Not quite. The information monitored by PRISM, we are assured, has to involve a foreign source in some way, so that not just any average Joe is having his weekly e-mail from Mom and Dad scrutinized by shady figures in windowless rooms. Furthermore, to actually gain access to private information or correspondence, the NSA still has to request permission and give probable cause. At the time of writing they only have the ability to aggregate internet traffic, that being who has sent e-mails to whom and how many they’ve sent. Why, then, the massive international uproar? Well, it has emerged that the necessity for the information being transferred to be ‘foreign’ in nature is not quite as it would seem. In fact, for an analyst to monitor some kind of internet traffic they only have to be 51% sure that one of the sources involved is foreign, and the ‘probable cause’ guaranteed to Americans in the fourth amendment seems to have been somewhat loosened. In terms of checks and balances, this is hardly a reassuring statistic, and the 51% statistic means that it is not impossible for an American to fall under the jurisdiction of PRISM. But this is America, you say, so why should we be concerned? Well not only does PRISM’s scope (foreign in nature) allow it to collect data on Britons as long as it relates to the U.S. in some way, it has been claimed that PRISM presents a unique loophole for the British security services in its obtaining of information. For GCHQ to intercept the communications of any British citizens requires the signature of the Foreign Secretary as well as permission from the Intelligence and Security committee in the Commons. However, whether or not such permission is required to view the data collected by the U.S. through PRISM is not quite clear, as it has not been obtained by the British security services but by an ally.

The Debates

Snowden’s revelations have, quite naturally, reignited the age old debate over privacy versus security. We as citizens of one of the worlds’ leading democracies expect our government to protect us from any potential threats to our security as a nation, yet how they do this is a touchy subject. Catching the bad guys is a goal we would all like our security services to work toward, yet how do they identify the bad guys in the first place? Espionage and spying are exciting so long as they stay in the Bond films we so love and end with the triumph of good over evil. Yet would you take the same view if it was your internet traffic that was being scrutinized ‘in the interest of public safety’? Probably not, yet those trusting few who claim if you’ve got nothing to hide you’ve got nothing to worry about argue that to protect the public you’ve got to start somewhere.
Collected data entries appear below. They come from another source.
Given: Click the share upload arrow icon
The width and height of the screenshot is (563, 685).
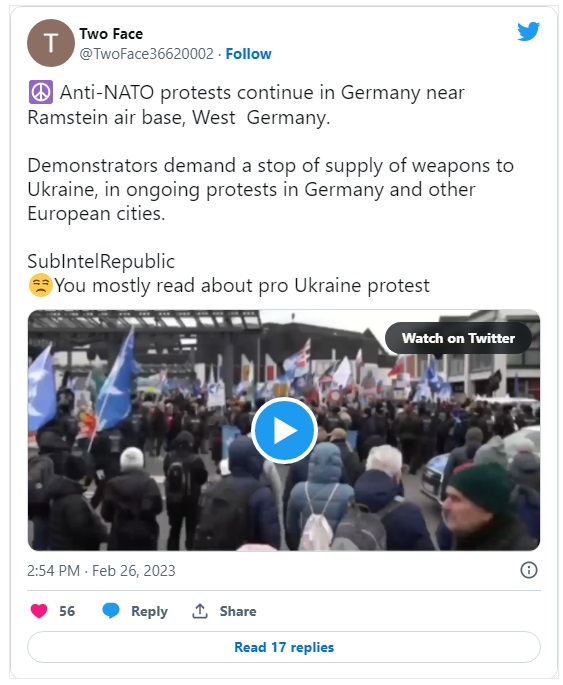Looking at the screenshot, I should pyautogui.click(x=200, y=611).
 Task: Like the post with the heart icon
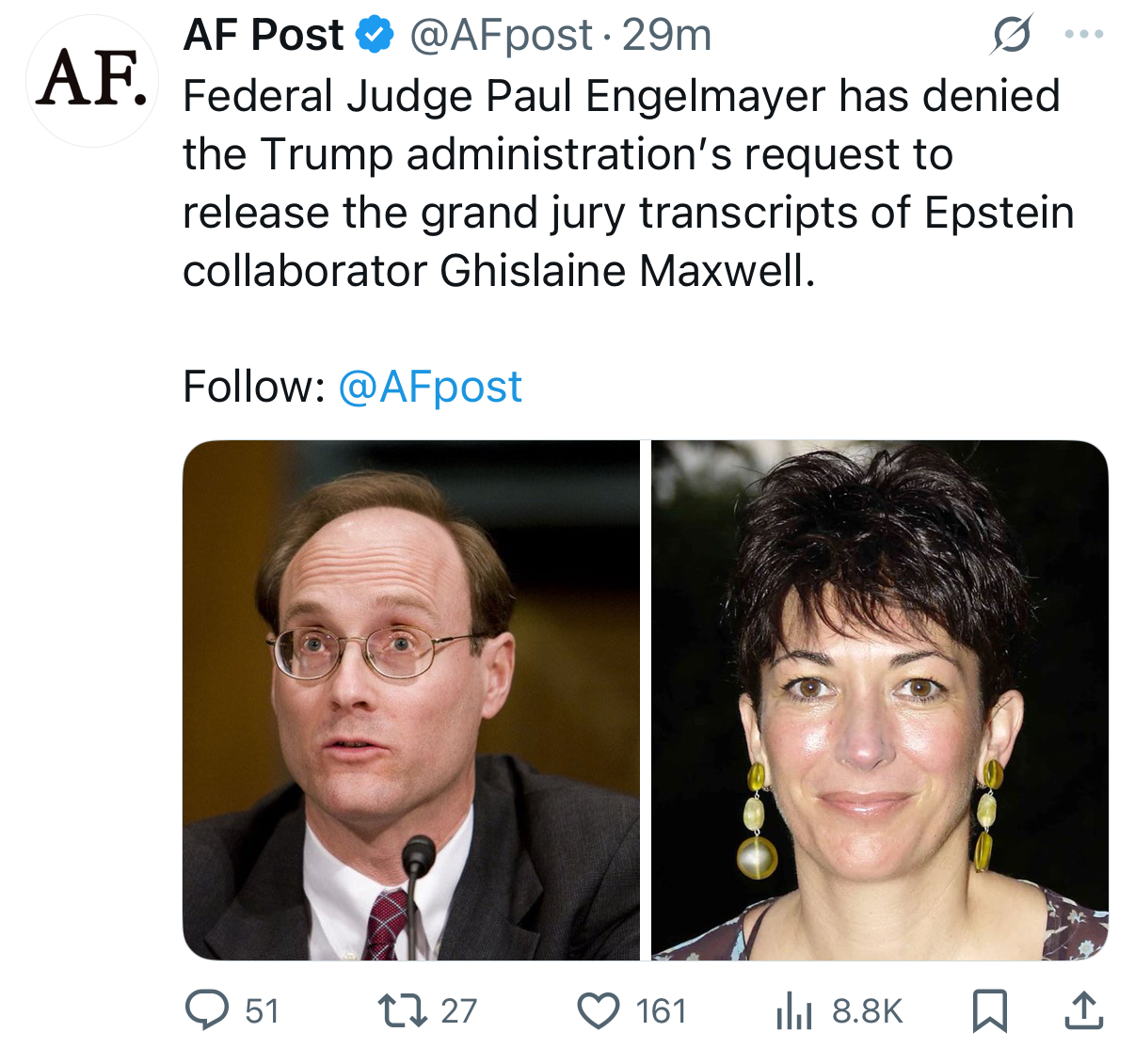pyautogui.click(x=599, y=1011)
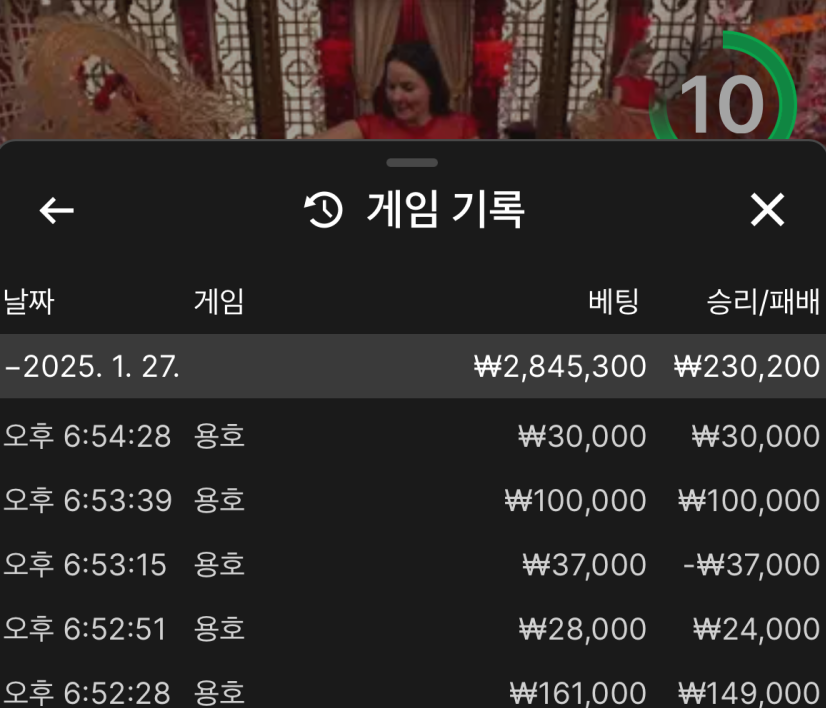The image size is (826, 708).
Task: Select the 승리/패배 column header
Action: [x=763, y=302]
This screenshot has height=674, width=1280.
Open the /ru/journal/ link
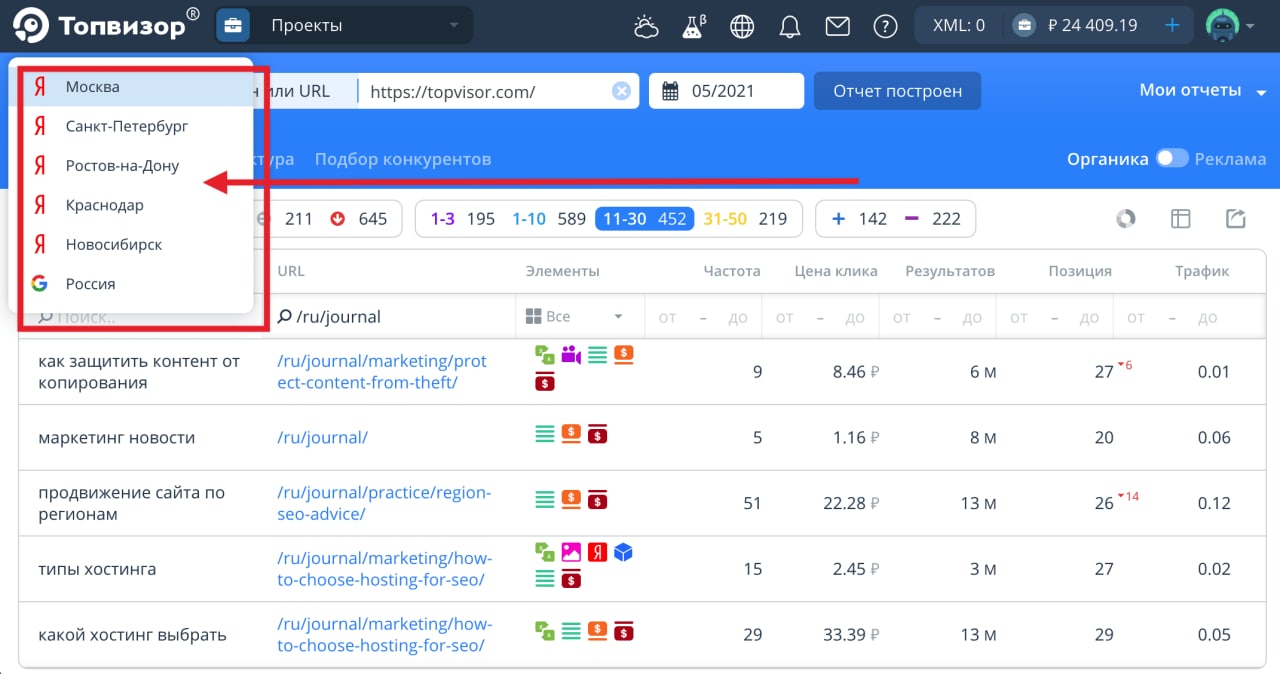pos(322,437)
Consequently, then, was Snowden right to reveal the information he did about the U.S.’s information gathering techniques, or should he have left well alone in the interest of public safety. The fact that Snowden is now residing in Russia, having been granted a years’ asylum there, show how the U.S. government views the matter. Snowden claims that he did what he did because “I don’t want to live in a world where there’s no privacy and therefore no room for intellectual exploration and creativity.” A noble gesture then, surely? Shouldn’t we all be applauding Mr. Snowden for revealing this information? Some claim not, stating that revelations about such methods of information gathering undoubtedly put the brakes on any on-going investigations being carried out, potentially threatening lives and damaging years of work. If NSA director Keith Alexander’s claims that “it’s dozens of terrorist events that these have helped prevent,” are true, were Snowden’s revelations so wise?
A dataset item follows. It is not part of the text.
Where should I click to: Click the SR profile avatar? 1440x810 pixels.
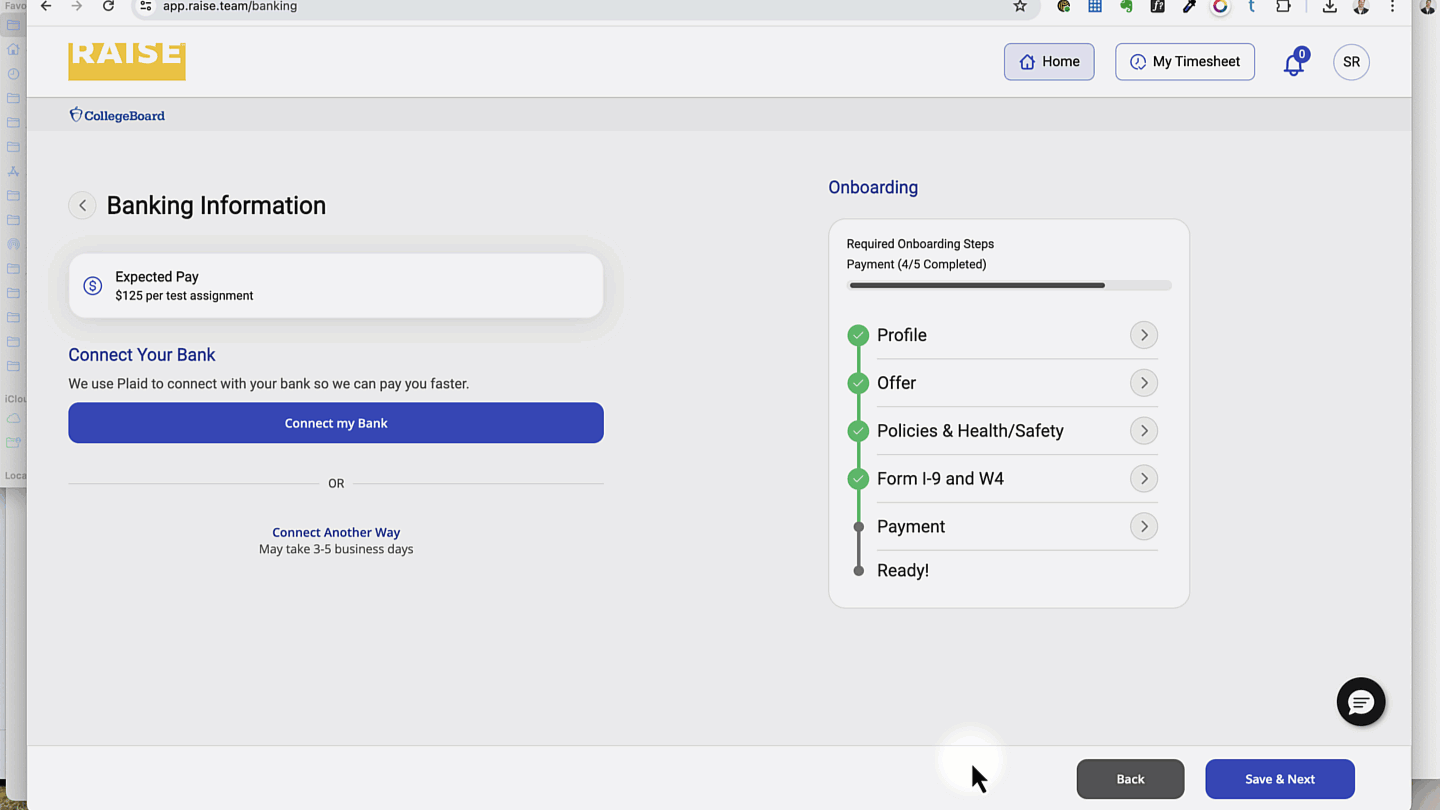[x=1351, y=62]
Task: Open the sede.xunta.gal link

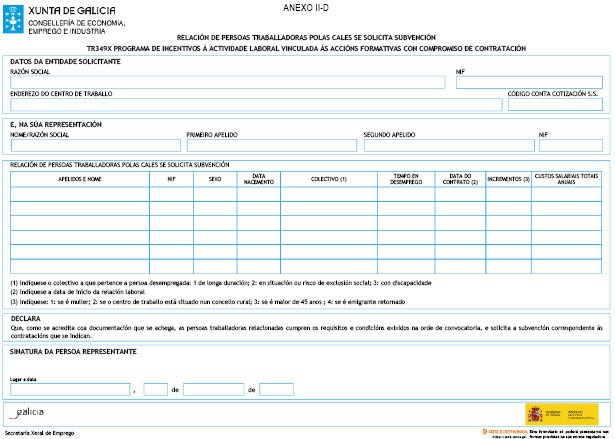Action: (513, 436)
In the end, while it is highly unlikely that you or anyone you know has been ‘snooped on’ for the sake of public safety, the fact that the government may have the the capability to do just that through PRISM sits a little uneasy with many. And while the fictional world written about in George Orwell’s famous book ‘1984’ is still little more than fiction, recent revelations might make you think twice before sending that next e-mail.